THE PROBLEM> Each line from the one with "You are a computer-use agent." through the last line of the records must be output exactly, both ends included.

====

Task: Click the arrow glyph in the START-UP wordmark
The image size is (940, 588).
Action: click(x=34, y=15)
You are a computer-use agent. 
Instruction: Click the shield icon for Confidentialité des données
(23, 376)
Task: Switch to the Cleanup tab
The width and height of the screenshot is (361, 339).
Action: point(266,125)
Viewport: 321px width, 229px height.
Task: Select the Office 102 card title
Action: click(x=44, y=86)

====

ANSWER>
You are a computer-use agent. 
Instruction: Click the shield icon for Confidentialité des données
(23, 376)
Task: Switch to the Cleanup tab
The width and height of the screenshot is (361, 339).
Action: point(266,125)
Viewport: 321px width, 229px height.
Task: Select the Office 102 card title
Action: click(x=44, y=86)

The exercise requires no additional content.